Experimental program
Comparison scheme
Effect test

Embodiment 1

[0081] Reagent composition (taking respiratory syncytial virus as an example)

[0082] (1) Primer

[0083] FP: AATTCTAATACGACTCACTATAGGGAGAAGGAAAGTCCTACAAAAAAATGC

[0084] RP: AATTCTAATACGACTCACTATAGGGAGAAGGATCTATCTCCTGCTGCTAAT 0.25ul each.

[0085] (2) NASBA Amplification Reagent

[0086] BA (buffer): 2ul

[0087] DA:dNTP0.25ul

[0088] NA: NTP0.5ul

[0089] DMSO: 0.25ul

[0090] EM (enzyme mix): AMV, RNAseH, T7 RNA polymerase, BSA5.5ul

[0091] (3) NASBA product detection reagent

[0092] 1% agarose gel

Embodiment 2

[0093] Embodiment 2: NASBA detection process

[0094] (1) Amplification system: Add 1ul sample RNA template, 2ulBA, 0.25ulNA, 0.5ulDA, 0.25ulDMSO, 0.25ulFP, 0.25ulRP into a 0.2ml PCR amplification tube.

[0095] (2) Amplification process: Place the PCR amplification tube on the amplification instrument, heat it at 65° for 5 minutes, then cool it at 42° for 5 minutes; then add 5.5ulEM, and react at 42° for 60 minutes.

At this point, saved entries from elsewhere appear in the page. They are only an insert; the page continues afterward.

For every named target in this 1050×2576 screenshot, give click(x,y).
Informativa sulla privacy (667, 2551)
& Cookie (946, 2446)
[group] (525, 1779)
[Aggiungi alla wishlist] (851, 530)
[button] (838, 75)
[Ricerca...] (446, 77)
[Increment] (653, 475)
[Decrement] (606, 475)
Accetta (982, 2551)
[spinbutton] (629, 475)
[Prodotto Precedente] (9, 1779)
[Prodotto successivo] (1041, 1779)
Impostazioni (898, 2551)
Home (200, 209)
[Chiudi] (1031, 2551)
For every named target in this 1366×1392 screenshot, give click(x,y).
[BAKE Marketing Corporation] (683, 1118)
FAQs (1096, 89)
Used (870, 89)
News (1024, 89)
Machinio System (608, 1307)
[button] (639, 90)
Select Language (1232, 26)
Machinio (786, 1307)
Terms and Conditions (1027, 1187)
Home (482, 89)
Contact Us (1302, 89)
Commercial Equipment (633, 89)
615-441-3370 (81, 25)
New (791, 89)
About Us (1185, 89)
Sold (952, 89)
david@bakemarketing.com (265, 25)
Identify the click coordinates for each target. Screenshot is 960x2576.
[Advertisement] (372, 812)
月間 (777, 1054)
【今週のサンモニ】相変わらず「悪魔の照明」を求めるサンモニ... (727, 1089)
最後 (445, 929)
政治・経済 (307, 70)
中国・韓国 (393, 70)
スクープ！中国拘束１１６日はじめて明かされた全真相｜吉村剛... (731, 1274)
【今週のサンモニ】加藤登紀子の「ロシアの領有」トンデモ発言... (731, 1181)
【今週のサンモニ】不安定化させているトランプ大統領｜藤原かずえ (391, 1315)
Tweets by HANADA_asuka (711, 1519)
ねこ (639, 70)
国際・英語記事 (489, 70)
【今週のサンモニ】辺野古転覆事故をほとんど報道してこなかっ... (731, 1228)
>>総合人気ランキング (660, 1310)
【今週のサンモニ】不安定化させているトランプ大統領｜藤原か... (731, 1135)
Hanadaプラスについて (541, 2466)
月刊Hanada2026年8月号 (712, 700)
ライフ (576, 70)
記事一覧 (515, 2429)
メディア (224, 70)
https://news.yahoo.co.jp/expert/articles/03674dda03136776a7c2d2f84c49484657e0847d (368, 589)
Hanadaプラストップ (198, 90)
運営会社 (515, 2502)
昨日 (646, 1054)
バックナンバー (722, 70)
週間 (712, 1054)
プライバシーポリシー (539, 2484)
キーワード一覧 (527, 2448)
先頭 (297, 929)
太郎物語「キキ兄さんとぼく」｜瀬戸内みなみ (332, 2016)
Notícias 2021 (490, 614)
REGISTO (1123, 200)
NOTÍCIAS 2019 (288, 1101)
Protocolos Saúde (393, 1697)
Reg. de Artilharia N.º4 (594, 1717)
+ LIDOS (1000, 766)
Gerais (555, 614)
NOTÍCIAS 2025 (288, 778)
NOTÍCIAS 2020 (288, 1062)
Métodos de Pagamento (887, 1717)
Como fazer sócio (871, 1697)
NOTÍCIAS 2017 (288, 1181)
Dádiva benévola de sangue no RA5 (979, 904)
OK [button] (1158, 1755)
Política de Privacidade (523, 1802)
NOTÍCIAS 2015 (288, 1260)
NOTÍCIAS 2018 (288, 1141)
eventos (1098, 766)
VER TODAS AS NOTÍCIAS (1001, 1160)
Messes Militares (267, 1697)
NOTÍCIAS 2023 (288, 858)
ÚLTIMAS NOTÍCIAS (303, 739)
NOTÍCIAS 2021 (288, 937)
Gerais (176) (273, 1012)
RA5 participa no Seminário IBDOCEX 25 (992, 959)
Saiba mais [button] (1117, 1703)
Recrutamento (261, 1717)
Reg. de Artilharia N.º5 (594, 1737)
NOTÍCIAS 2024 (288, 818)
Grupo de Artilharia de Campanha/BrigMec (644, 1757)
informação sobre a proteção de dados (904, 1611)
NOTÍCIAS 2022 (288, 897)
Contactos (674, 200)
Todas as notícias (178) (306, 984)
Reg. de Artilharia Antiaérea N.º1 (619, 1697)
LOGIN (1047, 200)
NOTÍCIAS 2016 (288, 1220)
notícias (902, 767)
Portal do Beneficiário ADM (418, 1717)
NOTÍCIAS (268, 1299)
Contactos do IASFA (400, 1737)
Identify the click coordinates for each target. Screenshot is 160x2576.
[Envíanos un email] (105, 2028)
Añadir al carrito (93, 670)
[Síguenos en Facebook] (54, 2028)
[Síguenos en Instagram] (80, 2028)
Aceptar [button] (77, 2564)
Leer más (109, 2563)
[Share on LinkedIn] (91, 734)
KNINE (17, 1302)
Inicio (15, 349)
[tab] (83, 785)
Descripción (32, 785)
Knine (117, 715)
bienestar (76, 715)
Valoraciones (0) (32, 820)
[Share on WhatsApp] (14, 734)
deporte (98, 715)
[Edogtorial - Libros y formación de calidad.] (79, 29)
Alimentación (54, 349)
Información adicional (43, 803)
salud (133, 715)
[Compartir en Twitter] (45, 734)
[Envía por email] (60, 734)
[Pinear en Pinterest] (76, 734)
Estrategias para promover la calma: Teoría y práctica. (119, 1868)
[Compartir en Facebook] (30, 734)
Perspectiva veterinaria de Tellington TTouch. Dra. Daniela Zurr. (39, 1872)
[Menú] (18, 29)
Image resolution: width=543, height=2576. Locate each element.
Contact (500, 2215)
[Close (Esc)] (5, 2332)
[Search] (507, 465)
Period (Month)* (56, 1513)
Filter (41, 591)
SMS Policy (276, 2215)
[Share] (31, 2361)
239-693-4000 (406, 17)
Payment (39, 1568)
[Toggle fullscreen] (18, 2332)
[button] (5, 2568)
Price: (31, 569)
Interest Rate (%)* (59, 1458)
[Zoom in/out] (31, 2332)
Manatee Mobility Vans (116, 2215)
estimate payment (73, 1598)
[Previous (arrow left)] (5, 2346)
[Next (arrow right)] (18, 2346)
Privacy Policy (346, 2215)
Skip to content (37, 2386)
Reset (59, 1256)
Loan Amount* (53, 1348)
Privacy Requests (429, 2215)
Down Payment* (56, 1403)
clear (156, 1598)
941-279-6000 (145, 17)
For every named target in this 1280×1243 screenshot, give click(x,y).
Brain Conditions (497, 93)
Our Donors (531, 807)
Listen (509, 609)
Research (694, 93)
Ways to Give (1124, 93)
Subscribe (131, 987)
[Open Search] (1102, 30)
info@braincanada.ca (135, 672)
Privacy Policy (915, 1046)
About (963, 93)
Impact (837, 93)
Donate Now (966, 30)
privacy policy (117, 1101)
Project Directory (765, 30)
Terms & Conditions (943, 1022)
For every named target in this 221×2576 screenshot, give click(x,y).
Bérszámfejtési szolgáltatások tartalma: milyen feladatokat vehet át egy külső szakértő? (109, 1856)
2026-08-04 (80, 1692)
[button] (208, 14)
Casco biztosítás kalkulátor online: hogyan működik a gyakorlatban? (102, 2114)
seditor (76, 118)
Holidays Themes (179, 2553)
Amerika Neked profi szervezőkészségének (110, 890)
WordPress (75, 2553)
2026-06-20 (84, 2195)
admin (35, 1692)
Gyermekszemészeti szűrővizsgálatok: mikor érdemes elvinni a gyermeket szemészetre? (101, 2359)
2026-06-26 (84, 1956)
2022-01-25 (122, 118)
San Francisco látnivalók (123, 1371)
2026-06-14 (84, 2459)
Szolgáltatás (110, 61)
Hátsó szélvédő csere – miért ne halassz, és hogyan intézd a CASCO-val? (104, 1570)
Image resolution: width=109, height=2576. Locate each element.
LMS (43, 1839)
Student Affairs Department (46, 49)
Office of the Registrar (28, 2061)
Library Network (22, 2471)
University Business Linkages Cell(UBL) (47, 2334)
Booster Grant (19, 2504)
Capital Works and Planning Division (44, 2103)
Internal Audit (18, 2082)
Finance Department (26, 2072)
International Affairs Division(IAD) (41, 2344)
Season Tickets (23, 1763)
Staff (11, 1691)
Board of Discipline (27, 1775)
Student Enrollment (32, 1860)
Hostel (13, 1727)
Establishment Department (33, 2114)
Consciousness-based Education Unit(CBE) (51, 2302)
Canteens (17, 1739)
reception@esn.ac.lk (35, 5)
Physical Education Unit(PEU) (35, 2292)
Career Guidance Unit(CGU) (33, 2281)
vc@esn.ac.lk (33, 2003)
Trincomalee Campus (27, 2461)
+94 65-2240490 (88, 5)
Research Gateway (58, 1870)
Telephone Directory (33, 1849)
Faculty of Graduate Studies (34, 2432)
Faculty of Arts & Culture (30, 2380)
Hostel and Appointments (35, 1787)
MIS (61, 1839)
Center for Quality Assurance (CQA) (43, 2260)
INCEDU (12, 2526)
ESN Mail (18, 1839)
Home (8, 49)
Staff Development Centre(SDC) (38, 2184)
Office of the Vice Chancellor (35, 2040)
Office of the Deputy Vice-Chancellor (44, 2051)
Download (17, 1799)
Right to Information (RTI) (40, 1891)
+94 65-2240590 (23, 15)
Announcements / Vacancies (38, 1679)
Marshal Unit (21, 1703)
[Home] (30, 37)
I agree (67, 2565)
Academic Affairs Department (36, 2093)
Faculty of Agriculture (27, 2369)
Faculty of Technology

[0096] (3) Amplification product detection: Take 2ul of sample buffer and add it to the amplification product to terminate the reaction.

[0097] The amplified product was added to 1% agarose gel, and electrophoresis standard was added to one of the sample wells. After electrophoresis at 100V for 10 minutes, the presence or absence of the target band was observed in the electrophoresis imager.

Embodiment 3

[0098] Embodiment 3: comparative experiment

[0099] Adopt the contrast of respiratory syncytial virus NASBA kit of the present invention and one-step PCR method to dilute the secondary standard of respiratory syncytial virus into 10 2 、10 4 -10 10 copy / ul. Use the kit of the present invention and one-step PCR to detect simultaneously.

[0100] (1) NASBA kit sensitivity test

[0101] NASBA amplification and detection were performed according to Example 2.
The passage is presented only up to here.